Note: The Solemnity of the Annunciation of the Lord celebrated on March 25 each year is impeded by Monday of Holy Week in 2024. According to the Universal Norms on the Liturgical Year and the Calendar no. 60, the Annunciation is therefore transferred to Monday of the Second Week of Easter, in this case, April 8, 2024.

 

The Feast of the Annunciation celebrates the Incarnation of Our Savior – “the Word became flesh and dwelt among us” (John 1). God loved us so much that He chose to become one of us, taking on our humanity so completely that He became as utterly weak and dependent as an infant.

Our celebration of the Annunciation and the Incarnation affirms that human life begins at conception. God became man not with His birth nine months from now on Dec. 25, but at the moment of His conception in the womb of His mother, Mary. Thus the Feast of the Annunciation teaches us important lessons about the inestimable value God places on human life from the moment of conception. It also reminds us that although we understand best what we can see, the invisible, the hidden, is no less real for our lack of seeing it.

Try the beloved Catholic tradition of planting marigold seeds (named in honor of Mary) in your garden or in little pots on a window sill on the Feast of the Annunciation. Wait to see them sprout and grow. While you and your children are planting these seeds, talk about the importance of God’s “hidden” work. As a baby grows unseen within his mother’s womb, and as the sprouting seed invisibly grows under the soil, so is much essential and vital work people do not visible to most people, and may never be known except to God.

Further meditate on the beauty of the Annunciation by reading the Gospel of St.
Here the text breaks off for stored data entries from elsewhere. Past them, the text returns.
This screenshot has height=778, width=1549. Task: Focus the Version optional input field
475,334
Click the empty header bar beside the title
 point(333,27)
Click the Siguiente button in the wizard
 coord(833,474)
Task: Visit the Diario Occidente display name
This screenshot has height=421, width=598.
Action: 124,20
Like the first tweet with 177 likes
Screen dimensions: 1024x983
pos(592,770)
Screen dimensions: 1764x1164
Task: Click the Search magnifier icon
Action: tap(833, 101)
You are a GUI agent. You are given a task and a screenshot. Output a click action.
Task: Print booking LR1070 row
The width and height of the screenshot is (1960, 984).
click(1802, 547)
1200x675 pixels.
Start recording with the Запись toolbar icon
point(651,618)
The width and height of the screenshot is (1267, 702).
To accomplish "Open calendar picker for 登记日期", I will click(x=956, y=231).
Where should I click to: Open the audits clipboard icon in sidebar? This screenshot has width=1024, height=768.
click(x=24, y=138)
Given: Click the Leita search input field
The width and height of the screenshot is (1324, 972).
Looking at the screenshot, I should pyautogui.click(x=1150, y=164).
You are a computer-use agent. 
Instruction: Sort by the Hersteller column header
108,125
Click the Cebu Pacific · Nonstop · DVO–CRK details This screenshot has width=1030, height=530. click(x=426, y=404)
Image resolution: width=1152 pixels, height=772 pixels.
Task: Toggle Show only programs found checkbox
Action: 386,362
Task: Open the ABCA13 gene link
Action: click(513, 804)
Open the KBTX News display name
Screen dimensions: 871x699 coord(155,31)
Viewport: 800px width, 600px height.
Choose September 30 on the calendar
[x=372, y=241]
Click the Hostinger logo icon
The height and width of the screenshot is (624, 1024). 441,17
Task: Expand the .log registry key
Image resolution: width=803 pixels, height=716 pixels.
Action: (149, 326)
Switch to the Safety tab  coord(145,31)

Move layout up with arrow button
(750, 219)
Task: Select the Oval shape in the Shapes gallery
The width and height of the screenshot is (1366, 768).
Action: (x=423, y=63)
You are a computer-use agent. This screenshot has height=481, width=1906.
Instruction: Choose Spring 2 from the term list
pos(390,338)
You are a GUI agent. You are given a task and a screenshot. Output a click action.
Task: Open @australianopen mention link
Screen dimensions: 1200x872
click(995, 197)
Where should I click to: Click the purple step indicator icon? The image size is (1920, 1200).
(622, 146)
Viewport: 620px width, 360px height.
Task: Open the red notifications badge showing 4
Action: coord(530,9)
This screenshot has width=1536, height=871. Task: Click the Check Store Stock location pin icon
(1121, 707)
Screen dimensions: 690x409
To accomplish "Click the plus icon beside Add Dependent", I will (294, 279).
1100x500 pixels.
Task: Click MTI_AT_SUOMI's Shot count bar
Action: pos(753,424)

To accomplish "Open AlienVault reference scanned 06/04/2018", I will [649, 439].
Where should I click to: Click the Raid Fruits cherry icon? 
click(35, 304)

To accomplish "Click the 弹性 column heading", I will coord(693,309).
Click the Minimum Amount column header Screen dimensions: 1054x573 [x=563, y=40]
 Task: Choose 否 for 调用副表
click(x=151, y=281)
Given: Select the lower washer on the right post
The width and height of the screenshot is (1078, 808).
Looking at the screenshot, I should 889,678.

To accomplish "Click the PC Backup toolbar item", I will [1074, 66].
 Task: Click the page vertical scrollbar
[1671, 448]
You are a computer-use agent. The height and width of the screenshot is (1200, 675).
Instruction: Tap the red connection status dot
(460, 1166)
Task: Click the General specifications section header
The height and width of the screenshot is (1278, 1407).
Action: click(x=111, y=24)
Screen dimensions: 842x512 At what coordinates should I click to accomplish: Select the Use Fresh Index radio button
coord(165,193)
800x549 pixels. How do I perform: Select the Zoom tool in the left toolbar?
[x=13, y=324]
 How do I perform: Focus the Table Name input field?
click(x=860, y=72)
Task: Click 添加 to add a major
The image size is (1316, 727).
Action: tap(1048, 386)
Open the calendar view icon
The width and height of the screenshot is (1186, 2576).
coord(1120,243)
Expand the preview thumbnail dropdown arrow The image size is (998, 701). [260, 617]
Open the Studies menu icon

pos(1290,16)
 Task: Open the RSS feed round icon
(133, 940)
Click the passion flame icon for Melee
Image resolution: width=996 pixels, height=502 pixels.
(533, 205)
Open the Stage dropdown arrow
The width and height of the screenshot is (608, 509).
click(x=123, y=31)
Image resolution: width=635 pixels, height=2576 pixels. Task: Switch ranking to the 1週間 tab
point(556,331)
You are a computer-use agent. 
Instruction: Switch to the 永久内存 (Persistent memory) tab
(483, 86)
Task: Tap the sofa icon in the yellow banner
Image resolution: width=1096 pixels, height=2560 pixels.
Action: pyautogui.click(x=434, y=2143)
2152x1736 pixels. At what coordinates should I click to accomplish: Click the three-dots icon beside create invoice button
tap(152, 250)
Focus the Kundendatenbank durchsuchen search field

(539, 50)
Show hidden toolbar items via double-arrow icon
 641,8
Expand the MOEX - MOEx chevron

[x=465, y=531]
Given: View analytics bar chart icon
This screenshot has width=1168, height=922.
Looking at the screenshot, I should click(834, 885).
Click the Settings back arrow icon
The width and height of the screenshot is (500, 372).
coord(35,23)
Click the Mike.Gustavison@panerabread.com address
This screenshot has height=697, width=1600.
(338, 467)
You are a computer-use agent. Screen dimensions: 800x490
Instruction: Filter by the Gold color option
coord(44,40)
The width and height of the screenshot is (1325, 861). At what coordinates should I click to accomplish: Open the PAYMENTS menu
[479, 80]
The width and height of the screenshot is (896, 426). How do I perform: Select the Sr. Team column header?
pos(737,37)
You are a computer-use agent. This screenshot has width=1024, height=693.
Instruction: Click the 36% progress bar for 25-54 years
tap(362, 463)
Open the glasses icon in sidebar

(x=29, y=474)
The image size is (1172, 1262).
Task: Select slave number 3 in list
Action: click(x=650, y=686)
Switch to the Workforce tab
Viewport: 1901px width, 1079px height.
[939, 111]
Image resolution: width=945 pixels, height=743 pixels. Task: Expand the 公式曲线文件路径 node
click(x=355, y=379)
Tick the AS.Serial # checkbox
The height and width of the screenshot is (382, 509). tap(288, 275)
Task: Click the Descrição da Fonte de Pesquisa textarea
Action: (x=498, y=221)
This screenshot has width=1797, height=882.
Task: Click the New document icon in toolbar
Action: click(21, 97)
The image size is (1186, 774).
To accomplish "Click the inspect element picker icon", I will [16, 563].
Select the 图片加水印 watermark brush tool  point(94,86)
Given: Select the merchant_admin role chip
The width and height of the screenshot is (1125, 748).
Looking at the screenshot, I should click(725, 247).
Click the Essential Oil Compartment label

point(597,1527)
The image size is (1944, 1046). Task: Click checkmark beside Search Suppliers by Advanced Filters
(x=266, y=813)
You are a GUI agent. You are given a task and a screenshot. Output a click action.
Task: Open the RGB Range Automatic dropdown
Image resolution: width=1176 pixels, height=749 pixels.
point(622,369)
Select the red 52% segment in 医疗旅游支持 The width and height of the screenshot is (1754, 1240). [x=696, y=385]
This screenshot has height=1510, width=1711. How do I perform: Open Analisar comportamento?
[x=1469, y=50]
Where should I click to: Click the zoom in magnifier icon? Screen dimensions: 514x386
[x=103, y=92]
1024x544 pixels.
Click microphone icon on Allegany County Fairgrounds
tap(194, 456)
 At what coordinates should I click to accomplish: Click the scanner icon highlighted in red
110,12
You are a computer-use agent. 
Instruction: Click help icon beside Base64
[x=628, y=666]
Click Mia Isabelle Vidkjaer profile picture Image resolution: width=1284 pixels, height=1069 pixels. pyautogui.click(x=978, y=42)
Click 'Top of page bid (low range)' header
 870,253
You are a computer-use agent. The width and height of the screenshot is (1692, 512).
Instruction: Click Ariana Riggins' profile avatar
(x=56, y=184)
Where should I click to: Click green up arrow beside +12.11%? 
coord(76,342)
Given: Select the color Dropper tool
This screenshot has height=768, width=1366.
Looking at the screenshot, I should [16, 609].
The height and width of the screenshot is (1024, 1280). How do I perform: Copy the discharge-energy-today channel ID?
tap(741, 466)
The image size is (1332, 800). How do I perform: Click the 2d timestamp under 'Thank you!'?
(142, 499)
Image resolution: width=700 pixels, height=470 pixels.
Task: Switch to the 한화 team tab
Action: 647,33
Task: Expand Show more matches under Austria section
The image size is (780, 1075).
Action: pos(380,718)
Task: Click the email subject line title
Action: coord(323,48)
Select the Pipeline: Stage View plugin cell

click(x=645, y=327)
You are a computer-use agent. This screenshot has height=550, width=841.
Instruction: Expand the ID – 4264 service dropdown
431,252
Luke 1:26-56, the Gospel of St. John Chapter 1, Psalm 139 or the Catechism of the Catholic Church 430-511.

— Sources: Diocese of Peoria Office of Respect Life and Human Dignity and the Respect Life Board; EWTN; Marian Devotions in the Domestic Church

 

Prayer for Life

O Mary, bright dawn of the new world, Mother of the living, to you do we entrust the cause of life: Look down, O Mother, upon the vast numbers of babies not allowed to be born, of the poor whose lives are made difficult, of men and women who are victims of brutal violence, of the elderly and the sick killed by indifference or out of misguided mercy. Grant that all who believe in your Son may proclaim the Gospel of life with honesty and love to the people of our time. Obtain for them the grace to accept that Gospel as a gift ever new, the joy of celebrating it with gratitude throughout their lives and the courage to bear witness to it resolutely, in order to build, together with all people of good will, the civilization of truth and love, to the praise and glory of God, the Creator and lover of life.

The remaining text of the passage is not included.